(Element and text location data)
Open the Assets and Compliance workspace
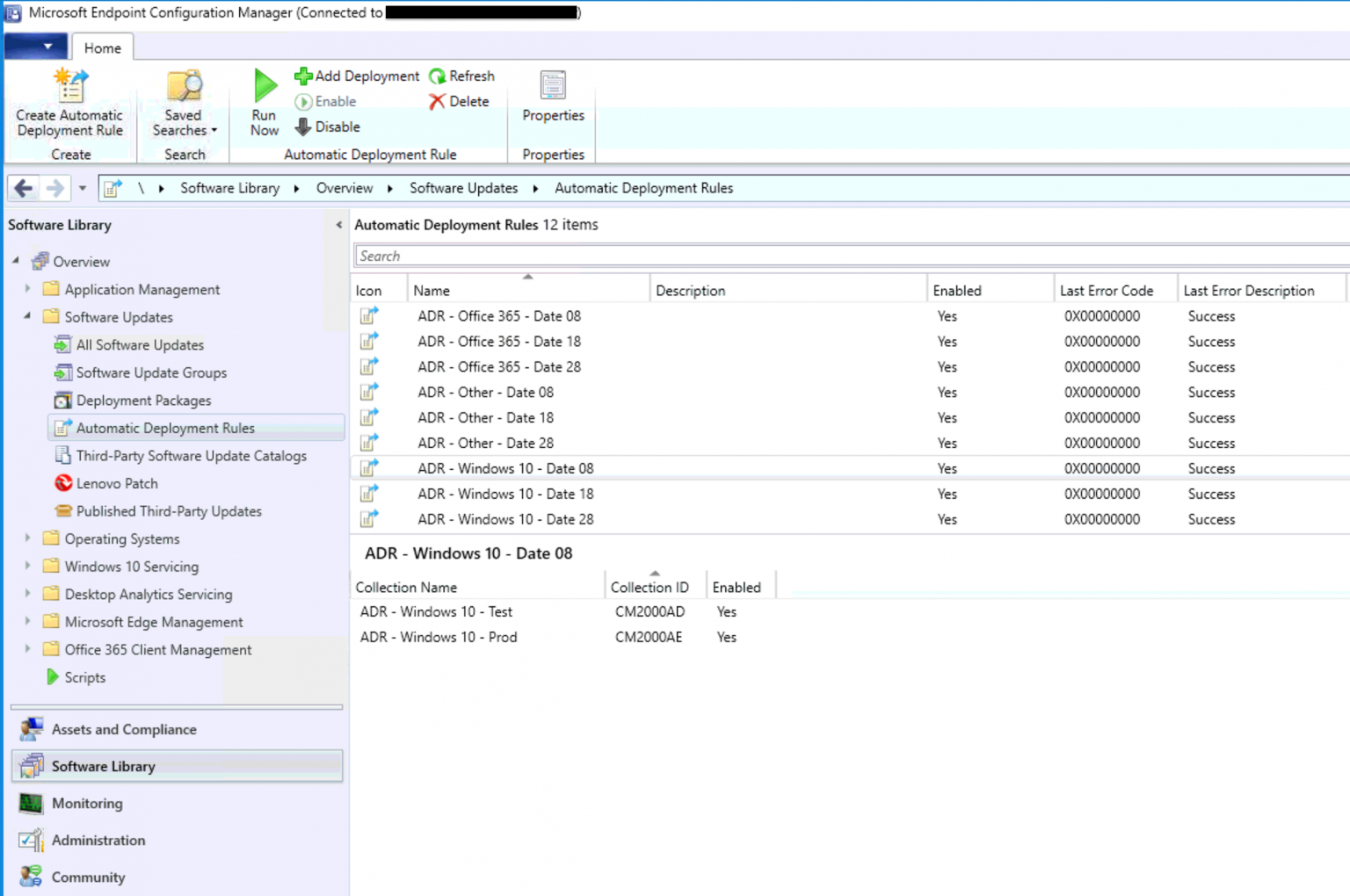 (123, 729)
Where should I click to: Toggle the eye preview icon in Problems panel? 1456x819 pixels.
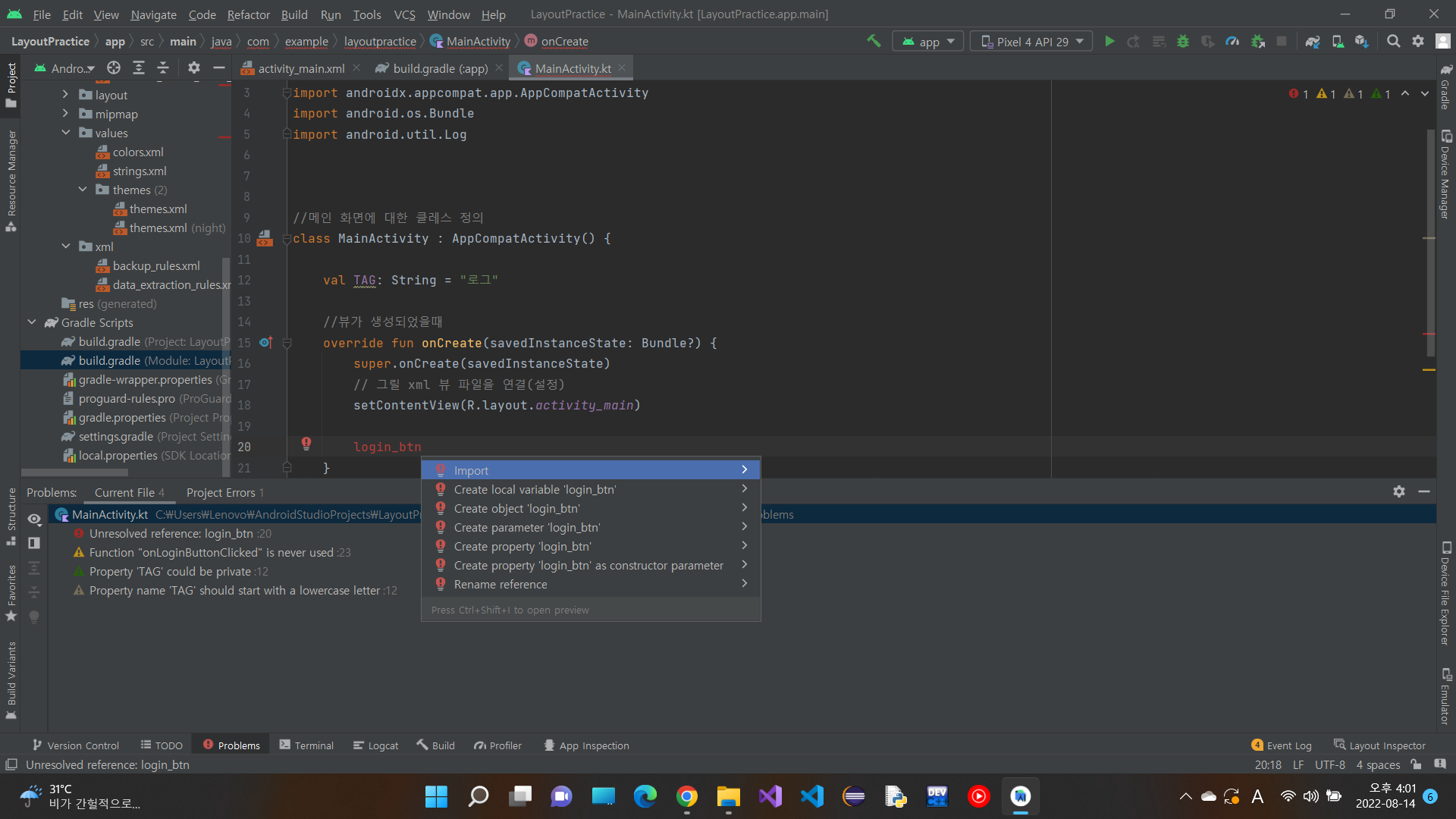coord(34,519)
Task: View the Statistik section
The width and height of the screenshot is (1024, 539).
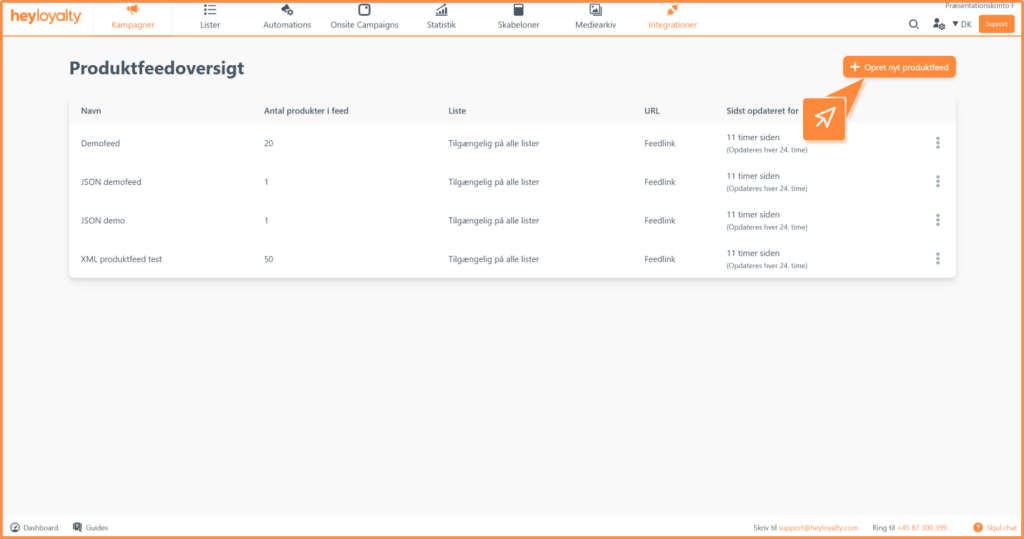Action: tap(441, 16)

WRITTEN REQUEST:
Write out the lines of every record above word for word, leaving out the pictures.

RESPONSE TO THIS EXERCISE:
Open the Assets and Compliance workspace
 (123, 729)
Where should I click to: Toggle the eye preview icon in Problems panel? 1456x819 pixels.
coord(34,519)
Task: View the Statistik section
The width and height of the screenshot is (1024, 539).
Action: tap(441, 16)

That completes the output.